Understanding bitcoin transactions
If you’ve been onto Coinbase and bought some bitcoin, then you’ve initiated a bitcoin transaction. If you’ve moved funds from an exchange to your LedgerX, then you’ve initiated a bitcoin transaction. If you’ve sent a few satoshis to a friend or used a crypto debit card to pay for your morning coffee, you’ve also initiated a transaction. As such, many of us have used bitcoin for exactly what it was intended to be, a method of moving funds from one person/entity to another, without an intermediary such as a bank or clearing house. However, what’s going on underneath the hood?
In this post I’ll explore the components of a transaction and the importance of signatures, in order to explain just what a transaction is made up of and why it’s a little more complex than first glance.
What makes up a transaction?
Simply put, a transaction is made up of inputs and outputs. The inputs are outputs from previous transactions and identified as hashes (data of fixed length created via a hashing algorithm). You can think of this in fiat money terms. If you have some coins in your pocket and buy a coffee, these coins will have been given to you after a previous transaction e.g buying your morning paper with a £10 note. As such, the inputs for your coffee purchase are the output from your newspaper purchase.

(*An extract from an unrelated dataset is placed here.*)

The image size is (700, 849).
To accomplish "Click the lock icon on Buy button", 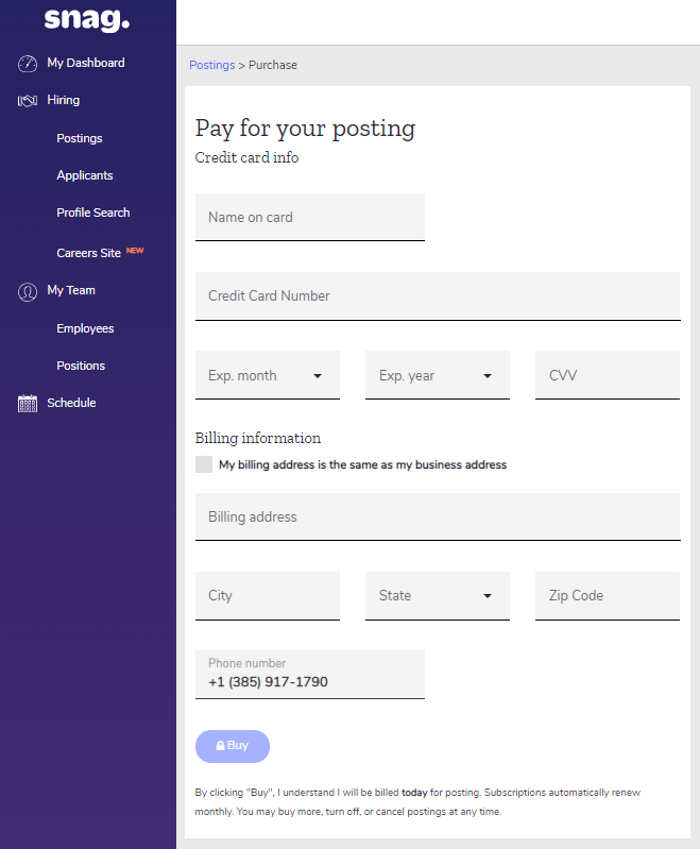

There are 3 outputs of a transaction; the destination address, the change address and the miner fee.
The destination address
This is the address where you are looking to send the bitcoins and thus the recipient of the transaction. It is important to note that a single transaction may be to many recipients rather than just one.
The change address
This is where any surplus from the transaction will be sent and should be an address which the sender has control over. Many wallets autogenerate change addresses when the transaction is initiated, however if you are moving funds from a paper wallet or hardware wallet then it may be necessary to specify the change address directly. If a change address is not provided then the surplus from the transaction will be sent as the transaction fee.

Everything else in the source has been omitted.